INDIAN RIVER COUNTY — Indian Riverkeeper Marty Baum and four other Florida Riverkeepers are planning concerted legal action to stop the EPA from withdrawing federal limits on nutrient pollution in the Indian River Lagoon and other Florida waters.
Ten years into a tangled chronology of state and federal lawsuits, consent decrees and dueling agency actions, EPA seems poised to let DEP – the Florida Department of Environmental Protection – set and enforce its own nutrient pollution standards for all Florida waters in the near future.
The Riverkeeper groups and other environmental organizations are fighting hard to stop the transfer of authority because they view DEP as a weakened and politically compromised organization more likely to serve the interests of well-connected polluters than to protect the environment.
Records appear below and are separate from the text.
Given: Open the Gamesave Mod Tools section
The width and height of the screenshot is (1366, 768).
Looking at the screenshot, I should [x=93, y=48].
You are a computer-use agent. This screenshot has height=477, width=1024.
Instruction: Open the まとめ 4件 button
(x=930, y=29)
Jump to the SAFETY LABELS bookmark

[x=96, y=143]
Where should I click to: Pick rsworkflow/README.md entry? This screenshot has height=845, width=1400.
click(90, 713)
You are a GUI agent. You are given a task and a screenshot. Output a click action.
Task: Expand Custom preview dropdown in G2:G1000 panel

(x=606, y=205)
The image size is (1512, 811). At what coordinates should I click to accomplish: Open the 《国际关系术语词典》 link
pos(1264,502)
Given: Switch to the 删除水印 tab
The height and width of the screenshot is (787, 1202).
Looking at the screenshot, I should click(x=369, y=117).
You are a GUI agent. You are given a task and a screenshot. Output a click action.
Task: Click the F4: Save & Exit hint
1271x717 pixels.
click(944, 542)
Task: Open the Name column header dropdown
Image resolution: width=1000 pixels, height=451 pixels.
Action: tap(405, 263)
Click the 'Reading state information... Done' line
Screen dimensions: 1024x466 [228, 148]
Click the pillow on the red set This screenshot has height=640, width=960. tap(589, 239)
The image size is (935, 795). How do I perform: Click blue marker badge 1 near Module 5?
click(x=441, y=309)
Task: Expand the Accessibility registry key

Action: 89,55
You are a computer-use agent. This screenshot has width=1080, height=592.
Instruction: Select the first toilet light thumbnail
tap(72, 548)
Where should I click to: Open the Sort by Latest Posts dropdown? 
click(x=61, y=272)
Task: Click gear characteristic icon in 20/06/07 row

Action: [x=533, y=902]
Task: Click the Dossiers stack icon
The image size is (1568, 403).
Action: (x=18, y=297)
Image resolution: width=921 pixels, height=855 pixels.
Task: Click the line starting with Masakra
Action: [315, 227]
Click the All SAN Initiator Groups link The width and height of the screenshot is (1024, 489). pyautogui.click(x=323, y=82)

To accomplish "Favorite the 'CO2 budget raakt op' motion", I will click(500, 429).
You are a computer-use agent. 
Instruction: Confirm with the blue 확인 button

“The state’s rules are far weaker and wait too long to be enforced – only after a water body is polluted with slime – and do not include a timeline for cleanup action,” according the Sierra Club.
“It is hard to disagree with the Sierra Club’s characterization,” says Vero Beach environmental consultant David Cox.
“Governor Scott has gutted the enforcement arm of the DEP,” says Baum.
“His supporters in big agriculture and ag-chem are in charge. The worst thing we could do for Florida waters is turn this over to the DEP.
“I and the other Florida Riverkeepers have made a unanimous decision to take action. Some powerful attorneys have offered to represent us in this matter pro-bono, and we are taking it to our boards to see if they support legal action. My board is very conducive to the idea.”
Each riverkeeper organization is an independent non-profit group governed by a board of directors. The riverkeepers themselves – Baum and four others who keep watch over the St. Johns, Chattahoochee, Suwannee and Apalachicola waterways – are fulltime environmentalists who patrol local waters investigating pollution problems and demanding accountability.
They also develop and implement educational programs for school children and the general public and advocate for clean water polices.
U.S. Senator Bob Graham shares the river keepers’ concerns about Scott’s policies and DEP’s record of environmental protection.
“Efforts in Tallahassee have focused on rolling back environmental safeguards and growth-management guidelines, cutting funding for conservation and regulation, and reducing enforcement against polluters,” he wrote in a Jan. 30 column in the Orlando Sentinel. “Efforts are underway now by DEP to streamline permitting requirements . . . [to] benefit select industries at the expense of our water resources and the majority of Floridians.
“On Gov. Rick Scott’s watch, unwise policy decisions, draconian budget cuts and the excessive influence of special interests have put Florida on the brink of losing 40 years of progress on environmental protection, land conservation and growth management. This is bad water-management policy and even worse economic policy for our state.”
DEP spokesperson Dee Ann Miller says environmentalists’ fears are unfounded.
“The DEP standards are largely the same as the EPA standards because both were based on data collected by DEP,” she wrote in an e-mail to sister publication Vero Beach 32963. “Florida is responsible for enforcing water quality standards applicable in the state. The ability to implement NNC [numeric nutrient criteria], and therefore to enforce them, will be made more practical and effective with one set of standards adopted by the State and approved by EPA.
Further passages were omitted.